> **Tasks and exercises**:
(1) In the Asus Gladius III excerpt, how many clicks are the ROG Micro switches rated for?
(2) Carry on the Asus Gladius III excerpt from its last sentence.
*** Opening Selected excerpt ***
A lot of the problems I’m encountering with the shape won’t affect you if you have medium or small hands, and I should point out that even with large hands this is an incredibly ergonomic gaming mouse (provided you’re right-handed). If comfort ranks highly on your gaming mouse wishlist, then the Gladius III is a dream to hold in your hands, and in less competitive games you won’t notice the uneven weight distribution.
Why not pair the Asus Gladius III Wireless with the best mouse pad?
If weight isn’t a major factor for you, then the Gladius III has plenty of other benefits. For starters, the build quality is great. There’s a slight rattle around the scroll wheel when flicking, but it’s the only area where the Gladius III doesn’t feel sturdy and robust. The scroll wheel is among the best I’ve tested, with just enough tension between each notch to ensure that you don’t accidentally get stuck switching between weapons in a game like Apex Legends – it’s not too stiff either, so there’s no risk of overshooting. Best of all, the middle mouse button has plenty of resistance, but almost no travel on it – it’s crisp and sharp.
The new ROG Micro switches feel superb, too, with very low latency. And while the switches are rated for 70m clicks, you can – as with previous Gladius mice – swap them out for other switches should they start to falter. Asus’s Push-Fit sockets make the whole process ludicrously simple, so if customisability and longevity are crucial to you then the Gladius III excels in these areas.
Asus has improved the mouse feet, with four hefty pads of PTFE ensuring smooth movement on pretty much any surface. However, the mouse’s coating is a little too smooth for my liking, not only highlighting greasy finger marks, but also slipping around in your hand. The same coating is used on the sides of the mouse, but textured grooves add just enough grip to stop the Gladius III sliding out of your grip during intense firefights – I would prefer stippled rubber paneling on the sides. The 26,000dpi optical sensor feels accurate and responsive, and tracks without any hitches.
*** Closing Selected excerpt ***
*** Opening Extracted data ***
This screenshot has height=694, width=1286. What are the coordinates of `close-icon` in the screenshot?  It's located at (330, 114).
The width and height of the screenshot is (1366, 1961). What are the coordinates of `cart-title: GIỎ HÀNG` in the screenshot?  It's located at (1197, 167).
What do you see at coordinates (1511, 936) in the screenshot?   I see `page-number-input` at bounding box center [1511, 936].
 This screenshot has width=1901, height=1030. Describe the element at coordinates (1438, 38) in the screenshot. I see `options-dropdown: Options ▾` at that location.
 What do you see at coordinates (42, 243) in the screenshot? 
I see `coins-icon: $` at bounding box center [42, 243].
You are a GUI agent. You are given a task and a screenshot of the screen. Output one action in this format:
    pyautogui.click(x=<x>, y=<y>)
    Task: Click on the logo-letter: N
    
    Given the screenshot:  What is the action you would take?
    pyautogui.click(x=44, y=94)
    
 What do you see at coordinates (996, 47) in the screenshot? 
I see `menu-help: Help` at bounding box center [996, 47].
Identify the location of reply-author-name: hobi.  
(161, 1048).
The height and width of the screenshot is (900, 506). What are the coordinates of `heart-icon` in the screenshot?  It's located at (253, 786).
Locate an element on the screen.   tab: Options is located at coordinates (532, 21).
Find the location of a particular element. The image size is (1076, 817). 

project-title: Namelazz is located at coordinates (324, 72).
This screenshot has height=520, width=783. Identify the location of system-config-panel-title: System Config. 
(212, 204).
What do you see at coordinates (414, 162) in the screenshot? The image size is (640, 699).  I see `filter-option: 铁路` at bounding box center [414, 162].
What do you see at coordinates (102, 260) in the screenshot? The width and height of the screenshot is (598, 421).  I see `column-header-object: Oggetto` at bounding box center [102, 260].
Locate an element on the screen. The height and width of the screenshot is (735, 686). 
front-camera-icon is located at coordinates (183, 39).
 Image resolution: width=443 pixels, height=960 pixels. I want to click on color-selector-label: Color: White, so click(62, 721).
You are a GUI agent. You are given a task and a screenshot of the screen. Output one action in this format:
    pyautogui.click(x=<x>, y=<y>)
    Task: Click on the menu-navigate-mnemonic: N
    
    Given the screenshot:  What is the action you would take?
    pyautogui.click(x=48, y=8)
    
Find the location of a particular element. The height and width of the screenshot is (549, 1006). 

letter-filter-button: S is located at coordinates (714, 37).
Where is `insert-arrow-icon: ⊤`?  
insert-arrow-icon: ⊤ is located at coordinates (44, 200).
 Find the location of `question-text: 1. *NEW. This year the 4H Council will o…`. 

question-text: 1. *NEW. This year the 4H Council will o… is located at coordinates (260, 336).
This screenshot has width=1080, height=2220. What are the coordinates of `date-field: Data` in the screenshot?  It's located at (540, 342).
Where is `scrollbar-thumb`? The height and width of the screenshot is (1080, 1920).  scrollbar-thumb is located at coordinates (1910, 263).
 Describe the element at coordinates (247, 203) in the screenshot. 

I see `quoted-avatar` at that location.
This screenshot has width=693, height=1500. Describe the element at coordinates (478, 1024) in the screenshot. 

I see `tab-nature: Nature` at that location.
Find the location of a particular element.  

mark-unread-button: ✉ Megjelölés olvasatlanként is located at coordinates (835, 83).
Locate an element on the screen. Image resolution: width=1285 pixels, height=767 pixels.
*** Closing Extracted data ***
> **Results for each task**:
(1) 70m clicks.

(2)
Finally, there’s the battery life and wireless performance. The Gladius III performs well in both areas. Using it for both everyday work and extended evening gaming sessions, I could go a few days before needing to recharge the battery, and the charge rate is sufficiently fast that it never became a burden. The 2.4GHz connection is absolutely fast enough for competitive gaming, and you can use the soft, braided USB cable if you wish. You get a lot more out of the battery by switching to the Bluetooth connection, which I would recommend while working, and by tuning the RGB brightness and idle timer with ROG’s excellent Armoury Crate software.
Speaking of RGB, I should point out that the lighting you see in some of the official assets isn’t quite how it looks in person. The laser-engraved “cyber-text” motif on the left panel of the mouse looks awesome in press shots, but unless the RGB is set to its maximum brightness the light looks like a distant, dim bulb. It’s a very minor gripe, but if you like RGB then this is a little bit of a disappointment.
Of course, for FPS players, the only thing that really matters is in-game performance, and I have to say I didn’t get along with the Gladius III in Rainbow Six Siege or Apex Legends, even after a couple of weeks of usage. Your mileage may very well vary, as the shape didn’t compliment my grip style and hand size, but these kinds of incompatibilities mean the Gladius III is far from the best gaming mouse, or even the best wireless gaming mouse. Additional issues like the slippery finish and weight are the straw that breaks the camel’s back, too, making this very tough to recommend, especially at an MSRP of $109.99 / £99.99.